No. The name just felt right intuitively for the project and what I wanted to express thematically and matched the feeling and energy of the music. I was reading a lot of West Coast Californian new age books at a certain time and the theme of the project is the return to joy, wholeness and the inner imp after the pain of fragmentation, alienation and fear.  If I want to communicate anything to anyone it is that deep psychological suffering does not last forever although it may seem endless and that your true self is loving, joyful forgiving and real (and I’m pretty sure eternal).

3.) What can you tell us about this release? what was your production process for the tracks?

I made all these tracks in 2 days using Cubase and some soft synths. For the A1 I wanted to make something as simple and direct as a classic 80s R&B joint that had a tight groove, so I just messed around a bit on the Cubase piano over a beat and came up with the chord loop then added the synth bass line off the Tal Uno then the strings and finally the vocal. From there the tune just seemed to write itself. It was the same for the other two tunes everything just fell into place.

4.) I hear that when you first started making beats you used your trusty Roland DR550 and a Kawai K1. Do you still use these?

My dad bought me both of these pieces of kit a long time ago so they mean/meant a lot to me. The K1 I still have and use, it’s got the best Seinfeld slap bass sound in the game (you can hear it on Strung Out Ditty along with the strings).

The DR550 got lost somewhere along the line but I used to use it all the time for it’s kicks and snares in tandem with the drum sounds on the Roland Mt32, which had these not too sweet crashy hi hats that I stuck on all my songs back then for some reason! You can hear them on Untitled Soul ’98

5.) Can you tell us 3 pieces of tech that you use now?

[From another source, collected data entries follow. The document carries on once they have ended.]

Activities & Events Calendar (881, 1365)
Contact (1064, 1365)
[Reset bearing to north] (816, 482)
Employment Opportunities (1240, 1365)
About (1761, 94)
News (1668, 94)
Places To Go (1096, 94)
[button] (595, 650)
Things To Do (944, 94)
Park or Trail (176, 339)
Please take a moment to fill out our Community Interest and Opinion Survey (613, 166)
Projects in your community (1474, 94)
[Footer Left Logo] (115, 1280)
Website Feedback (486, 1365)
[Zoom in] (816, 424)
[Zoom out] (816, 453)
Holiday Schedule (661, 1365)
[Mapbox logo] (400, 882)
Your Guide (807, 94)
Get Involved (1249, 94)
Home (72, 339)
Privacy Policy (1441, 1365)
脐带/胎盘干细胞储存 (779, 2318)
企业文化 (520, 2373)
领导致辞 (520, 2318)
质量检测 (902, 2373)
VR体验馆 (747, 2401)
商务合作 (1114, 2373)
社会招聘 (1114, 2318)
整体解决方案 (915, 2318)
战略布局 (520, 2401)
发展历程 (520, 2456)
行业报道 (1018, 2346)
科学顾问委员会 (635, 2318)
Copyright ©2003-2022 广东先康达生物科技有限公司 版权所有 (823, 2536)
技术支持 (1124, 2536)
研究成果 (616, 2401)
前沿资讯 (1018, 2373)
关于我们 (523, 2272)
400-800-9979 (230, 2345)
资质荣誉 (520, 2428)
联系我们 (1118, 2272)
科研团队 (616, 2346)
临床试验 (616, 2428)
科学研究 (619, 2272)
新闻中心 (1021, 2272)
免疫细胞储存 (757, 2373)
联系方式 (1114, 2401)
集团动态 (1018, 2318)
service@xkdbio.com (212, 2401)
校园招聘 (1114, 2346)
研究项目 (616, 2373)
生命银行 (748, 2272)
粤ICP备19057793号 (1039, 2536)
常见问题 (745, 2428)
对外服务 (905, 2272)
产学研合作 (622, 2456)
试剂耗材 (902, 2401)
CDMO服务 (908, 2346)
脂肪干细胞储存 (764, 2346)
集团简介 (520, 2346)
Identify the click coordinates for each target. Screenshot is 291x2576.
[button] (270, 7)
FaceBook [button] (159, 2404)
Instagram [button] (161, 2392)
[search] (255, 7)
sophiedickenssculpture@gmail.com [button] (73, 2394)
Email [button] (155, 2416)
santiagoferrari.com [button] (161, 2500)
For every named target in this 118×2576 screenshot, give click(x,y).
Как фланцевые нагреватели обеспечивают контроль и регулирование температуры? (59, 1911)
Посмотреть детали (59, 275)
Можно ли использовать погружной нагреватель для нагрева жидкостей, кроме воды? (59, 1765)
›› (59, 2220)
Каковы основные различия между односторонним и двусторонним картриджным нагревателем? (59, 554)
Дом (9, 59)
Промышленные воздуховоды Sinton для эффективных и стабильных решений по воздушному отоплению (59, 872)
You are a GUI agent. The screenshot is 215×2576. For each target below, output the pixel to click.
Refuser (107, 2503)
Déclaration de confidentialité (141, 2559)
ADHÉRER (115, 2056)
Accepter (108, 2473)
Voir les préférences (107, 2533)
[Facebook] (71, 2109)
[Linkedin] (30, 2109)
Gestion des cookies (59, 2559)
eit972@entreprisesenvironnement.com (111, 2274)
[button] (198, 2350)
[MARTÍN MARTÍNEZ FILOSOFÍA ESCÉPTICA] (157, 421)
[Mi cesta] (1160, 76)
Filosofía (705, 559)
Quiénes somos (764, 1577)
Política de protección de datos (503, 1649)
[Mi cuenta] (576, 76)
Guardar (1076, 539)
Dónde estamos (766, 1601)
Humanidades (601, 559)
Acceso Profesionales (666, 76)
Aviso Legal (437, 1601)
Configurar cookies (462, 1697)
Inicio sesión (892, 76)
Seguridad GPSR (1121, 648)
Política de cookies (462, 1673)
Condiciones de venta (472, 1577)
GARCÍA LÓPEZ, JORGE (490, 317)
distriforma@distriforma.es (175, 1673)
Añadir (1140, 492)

Oberheim Matrix 6r. Sounds like a George Romero movie

Kawai Mp6 stage Keyboard. Got this to practice piano on but then started using it on everything. It has lots of showroom pianos, new age synths and not quite ‘real’ instruments.

Korg N364 workstation. My sisters BF loaned me this (yo Lex!) and I realised it was a 90’s Sci-fi / TV show / misty dream-board of delights.

6.) Who would you love to hear playing this release?

Anyone who likes it, I’m not fussy! I love my fans. The music comes from my heart and I think they can feel this.

7.) Can you tell us the most recent piece of music you bought and why?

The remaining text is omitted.